• **Problem**:
Locate every line in the material containing the string "underline", and copy each one.
(Supplied material)
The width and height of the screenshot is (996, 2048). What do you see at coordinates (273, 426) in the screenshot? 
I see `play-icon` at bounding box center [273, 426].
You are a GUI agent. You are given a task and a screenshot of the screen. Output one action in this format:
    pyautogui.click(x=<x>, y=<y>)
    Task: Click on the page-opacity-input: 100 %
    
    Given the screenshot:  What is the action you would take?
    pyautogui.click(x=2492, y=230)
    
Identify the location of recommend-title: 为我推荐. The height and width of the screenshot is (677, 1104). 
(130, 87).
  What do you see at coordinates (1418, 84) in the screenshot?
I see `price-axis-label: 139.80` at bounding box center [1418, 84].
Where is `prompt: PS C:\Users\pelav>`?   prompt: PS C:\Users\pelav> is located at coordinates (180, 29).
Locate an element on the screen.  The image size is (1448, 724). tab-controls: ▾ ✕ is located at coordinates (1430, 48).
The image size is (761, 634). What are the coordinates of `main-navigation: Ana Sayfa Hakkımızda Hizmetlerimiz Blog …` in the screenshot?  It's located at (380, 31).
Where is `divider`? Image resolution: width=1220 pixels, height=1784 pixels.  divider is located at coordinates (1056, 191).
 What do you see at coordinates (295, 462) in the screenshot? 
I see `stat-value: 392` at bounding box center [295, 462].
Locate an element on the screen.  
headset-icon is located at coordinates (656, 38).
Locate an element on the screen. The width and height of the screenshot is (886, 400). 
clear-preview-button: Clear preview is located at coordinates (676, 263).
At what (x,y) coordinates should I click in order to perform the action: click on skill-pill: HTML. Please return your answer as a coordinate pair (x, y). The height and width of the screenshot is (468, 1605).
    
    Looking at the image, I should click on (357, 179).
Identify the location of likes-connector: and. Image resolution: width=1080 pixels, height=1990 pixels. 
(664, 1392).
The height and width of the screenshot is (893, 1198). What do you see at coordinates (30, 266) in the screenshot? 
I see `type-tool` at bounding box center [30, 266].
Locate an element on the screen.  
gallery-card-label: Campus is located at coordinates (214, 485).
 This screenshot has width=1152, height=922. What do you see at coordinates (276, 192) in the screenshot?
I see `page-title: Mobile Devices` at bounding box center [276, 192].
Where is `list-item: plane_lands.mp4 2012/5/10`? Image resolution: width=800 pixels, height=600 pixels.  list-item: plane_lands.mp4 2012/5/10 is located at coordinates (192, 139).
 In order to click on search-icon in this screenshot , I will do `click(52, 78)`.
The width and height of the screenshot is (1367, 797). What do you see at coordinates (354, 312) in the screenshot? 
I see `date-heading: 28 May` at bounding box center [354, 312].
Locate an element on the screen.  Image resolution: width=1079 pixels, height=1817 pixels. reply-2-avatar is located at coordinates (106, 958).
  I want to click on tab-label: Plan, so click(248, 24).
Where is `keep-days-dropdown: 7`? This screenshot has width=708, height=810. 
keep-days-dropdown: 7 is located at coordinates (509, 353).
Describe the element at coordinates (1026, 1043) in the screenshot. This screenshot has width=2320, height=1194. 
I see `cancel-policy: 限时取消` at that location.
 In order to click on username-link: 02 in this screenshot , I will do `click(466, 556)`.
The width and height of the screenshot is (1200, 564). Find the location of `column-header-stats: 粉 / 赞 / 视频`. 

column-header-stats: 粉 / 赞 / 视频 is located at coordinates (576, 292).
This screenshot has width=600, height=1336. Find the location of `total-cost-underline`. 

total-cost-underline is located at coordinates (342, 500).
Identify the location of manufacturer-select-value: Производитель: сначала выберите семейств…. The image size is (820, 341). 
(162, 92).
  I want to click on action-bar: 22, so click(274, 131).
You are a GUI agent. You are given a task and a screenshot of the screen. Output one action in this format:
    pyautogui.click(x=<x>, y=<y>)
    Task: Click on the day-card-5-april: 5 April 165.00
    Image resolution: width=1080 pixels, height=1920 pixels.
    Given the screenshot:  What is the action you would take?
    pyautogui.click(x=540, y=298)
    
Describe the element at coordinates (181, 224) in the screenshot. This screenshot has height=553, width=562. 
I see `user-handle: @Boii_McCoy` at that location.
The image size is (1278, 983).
(End Supplied material)
• **Your response**:
This screenshot has width=600, height=1336. Find the location of `total-cost-underline`. 
total-cost-underline is located at coordinates (342, 500).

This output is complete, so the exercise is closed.